In the 19th-century antebellum period, American higher education as a whole wouldn’t reflect Harvard’s restraint. Academies, grammar schools and others began to declare themselves universities, to the consternation of many in academia. “By European lights, there were few, if any, bona fide universities in America,” writes Axtell.
A University named ‘College’
Of course, W&M is today unequivocally ranked as a research university by the Carnegie Classification of Institutions of Higher Education. In 1964, William & Mary introduced Ph.D. programs in marine science and physics. Today, it offers doctoral degrees within humanities and social sciences, natural and computational sciences, the School of Education and the School of Marine Science. (See “It Takes a Research University,” Spring 2016.)
But like Johnny Cash’s “Boy Named Sue,” being a university named “College” can complicate things for faculty and staff who face outward from campus.
Henry Broaddus is W&M vice president for strategic initiatives and public affairs. Before that, he was dean of admission and associate provost for enrollment. So he’s been representing William & Mary to various parts of the world for more than a decade.
Broaddus says he suspects that W&M “sometimes gets short shrift” for the public good it does and the caliber of its research when not recognized as a bona fide university. W&M’s communications office periodically has to call members of the national and international media to request corrections of constructions such as “William & Mary College.”
From 2006 through 2014, Broaddus was part of a State Department-funded program that sent admission deans to American international schools outside of the U.S. to meet with their students — about one-third each from America, the host country and rest of the world — about stateside universities.
Foreign students in particular struggle to make sense
Of America’s higher education system. Broaddus recalls speaking with the daughter of a diplomat in the Ethiopian Embassy in India who was already “flummoxed” by the fact that Pennsylvania is a state but the University of Pennsylvania is private.

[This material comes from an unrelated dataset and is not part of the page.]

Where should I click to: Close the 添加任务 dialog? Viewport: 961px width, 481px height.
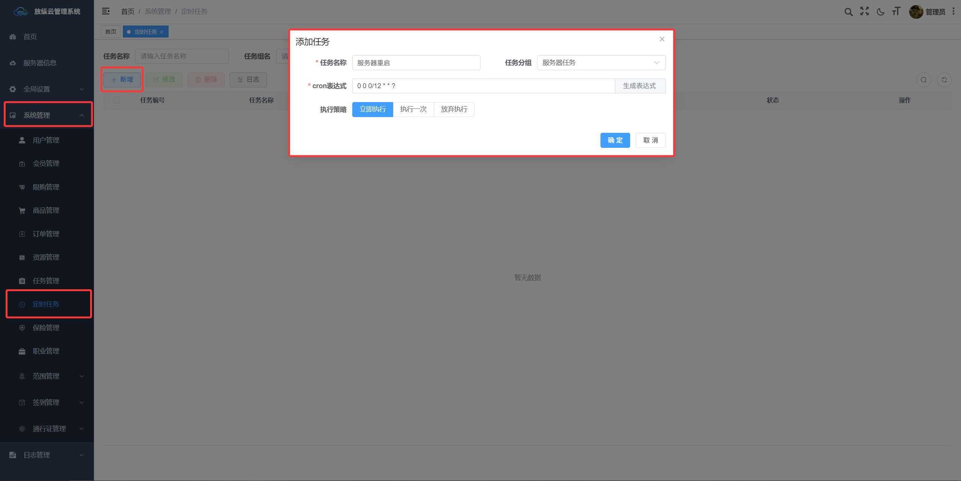662,39
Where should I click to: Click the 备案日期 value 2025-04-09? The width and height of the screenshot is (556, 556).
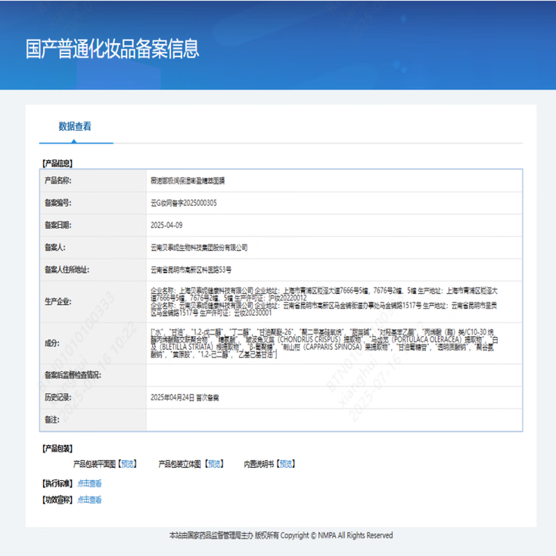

“Plus, there are plenty of liberal arts colleges calling themselves universities,” Broaddus says. “And among U.S. News & World Report’s top-50 national universities, there are seven that don’t use the word ‘university.’ Four of them are institutes. Three of them are colleges in name. Only one of those leads with the word ‘college’ in its formal title. You can guess which.”
Universitatis commune
As members of the W&M community will see for themselves this spring, Jefferson’s degree praises him for his ability in law, his humility and patriotism “illustrious not only in other matters but especially in championing American liberty.”
“All the fine arts seem to foregather in one man,” reads the diploma signed by W&M President Madison; Wythe as professor of law and police; Robert Andrews, professor of mathematics and philosophy and Bellini, professor of modern languages.
Historians believe Wythe authored the diploma out of admiration and affection for Jefferson, its wording a salve for the cuts Jefferson endured when his actions and inactions as a wartime governor were criticized. “For a deed well done he seeks his reward not from popular acclaim but from the deed itself,” Wythe wrote.
There is one final use of “university” at the end of Jefferson’s diploma, in reference to the William & Mary seal. Since the document opens with “university” and closes with “university,” perhaps the references were intended to signal to Jefferson that W&M’s leadership appreciated his efforts to elevate his alma mater above its royal name and colonial brethren.